Точно такие же «грязненькие» трактиры-»клоаки» – следы петербургской «Европы», и «там, во глубине России» – встречаются во всех романах Достоевского. В них-то происходят самые важные, мистические, отвлеченные и страстные разговоры главных героев его о последних судьбах русской и всемирной истории. И как ни странно, а чувствуется, что именно пошлость этой «европейской», лакейской, «смердяковской» обстановки, реальность и пошлость, «граничащая почти с фантастическим», придают беседам этим их особенный, современный, русский, может быть, единственно русский, грозовой и зловещий – как небо перед ударом грома, полное землистою, точно трупною, бледностью – апокалипсический отблеск; чувствуется, что здесь впервые наша русская мысль выступает на арену подлинно-европейской, вселенской культуры, что, несмотря на «сиплый органчик, крики из биллиардной и безголосого соловья», здесь внимают ей «силы, начальства и власти», «человеки и ангелы», так что, кажется, если бы подобные разговоры происходили в менее пошлой, более внешне-поэтической, величественной обстановке, они утратили бы часть своего внутреннего величия, своей особенной, единственно-русской, потому-то, может быть, и всемирной, поэзии.
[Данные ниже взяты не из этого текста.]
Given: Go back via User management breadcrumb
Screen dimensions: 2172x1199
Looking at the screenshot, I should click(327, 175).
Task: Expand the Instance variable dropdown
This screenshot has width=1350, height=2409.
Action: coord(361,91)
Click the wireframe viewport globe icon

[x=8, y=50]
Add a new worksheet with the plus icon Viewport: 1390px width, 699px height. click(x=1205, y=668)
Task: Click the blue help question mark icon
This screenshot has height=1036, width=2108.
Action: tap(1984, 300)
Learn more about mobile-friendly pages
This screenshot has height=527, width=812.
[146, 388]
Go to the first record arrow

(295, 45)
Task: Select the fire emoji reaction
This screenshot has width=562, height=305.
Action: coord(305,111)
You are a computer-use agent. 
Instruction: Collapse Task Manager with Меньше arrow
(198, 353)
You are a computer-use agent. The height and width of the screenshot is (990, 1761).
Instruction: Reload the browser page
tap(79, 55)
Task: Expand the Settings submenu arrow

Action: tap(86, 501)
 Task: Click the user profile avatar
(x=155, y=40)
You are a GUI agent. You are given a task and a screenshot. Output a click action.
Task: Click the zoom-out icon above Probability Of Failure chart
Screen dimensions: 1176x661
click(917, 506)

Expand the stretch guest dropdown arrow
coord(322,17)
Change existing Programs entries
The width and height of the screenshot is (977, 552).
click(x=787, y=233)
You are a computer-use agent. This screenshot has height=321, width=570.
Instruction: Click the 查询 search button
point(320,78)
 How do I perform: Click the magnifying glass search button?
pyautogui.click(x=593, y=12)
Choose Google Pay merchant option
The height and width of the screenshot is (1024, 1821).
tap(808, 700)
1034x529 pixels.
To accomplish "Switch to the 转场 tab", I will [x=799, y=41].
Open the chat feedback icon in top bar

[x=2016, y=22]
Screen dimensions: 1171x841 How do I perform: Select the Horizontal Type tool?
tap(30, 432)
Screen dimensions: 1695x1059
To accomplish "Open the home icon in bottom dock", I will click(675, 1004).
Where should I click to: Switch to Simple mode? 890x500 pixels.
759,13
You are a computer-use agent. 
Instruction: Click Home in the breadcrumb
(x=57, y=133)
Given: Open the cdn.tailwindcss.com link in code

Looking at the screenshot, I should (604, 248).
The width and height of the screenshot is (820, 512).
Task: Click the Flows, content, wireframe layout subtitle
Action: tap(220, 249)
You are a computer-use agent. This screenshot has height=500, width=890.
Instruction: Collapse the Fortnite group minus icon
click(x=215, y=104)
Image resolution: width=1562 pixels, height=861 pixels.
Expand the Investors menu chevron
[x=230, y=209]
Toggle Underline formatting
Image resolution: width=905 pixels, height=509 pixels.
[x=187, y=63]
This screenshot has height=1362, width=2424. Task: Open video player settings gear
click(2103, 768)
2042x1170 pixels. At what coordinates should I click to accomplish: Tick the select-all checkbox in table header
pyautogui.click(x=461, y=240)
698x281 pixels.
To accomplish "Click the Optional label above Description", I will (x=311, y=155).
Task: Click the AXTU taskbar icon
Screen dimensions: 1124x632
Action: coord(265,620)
Гранитная глыба Медного всадника, кажущаяся незыблемою, стоит, однако, на зыбком гнилом болоте, из которого рождаются призрачные туманы. «Утро было холодное, и на всем лежал сырой, молочный туман. Не знаю, почему, но раннее, деловое петербургское утро, несмотря на чрезвычайно скверный свой вид, мне всегда нравится, и весь этот спешащий по своим делам, эгоистический и всегда задумчивый люд имеет для меня, в восьмом часу утра, нечто особенно привлекательное. Всякое раннее утро, петербургское в том числе, имеет на природу человека отрезвляющее действие. Иная пламенная ночная мечта, вместе с утренним светом и холодом, совершенно даже испаряется, и мне самому случалось иногда припоминать по утрам иные свои ночные, только что минувшие грезы, а иногда и поступки, с укоризною и стыдом. Но мимоходом, однако, замечу, что считаю петербургское утро, казалось бы, самое прозаическое на всем земном шаре, чуть ли не самым фантастическим в мире. Это мое личное воззрение, или, лучше сказать, впечатление, но я за него стою. В такое петербургское утро, гнилое, сырое и туманное, дикая мечта какого-нибудь пушкинского Германа из «Пиковой дамы» (колоссальное лицо, необычайный, совершенно петербургский тип – тип из петербургского периода!), мне кажется, должна еще больше укрепиться. Мне сто раз, среди этого тумана, задавалась странная, но навязчивая греза: «А что, как разлетится этот туман и уйдет кверху – не уйдет ли с ним вместе и весь этот гнилой, склизлый город, подымется с туманом и исчезнет, как дым, и останется прежнее финское болото, а посреди него, пожалуй, для красы, бронзовый всадник на жарко дышащем загнанном коне? – Вот они все кидаются и мечутся, а почем знать, может быть, все это чей-нибудь сон, и ни одного-то человека здесь нет настоящего, истинного, ни одного поступка действительного. Кто-нибудь вдруг проснется, кому все это грезится – и все вдруг исчезнет».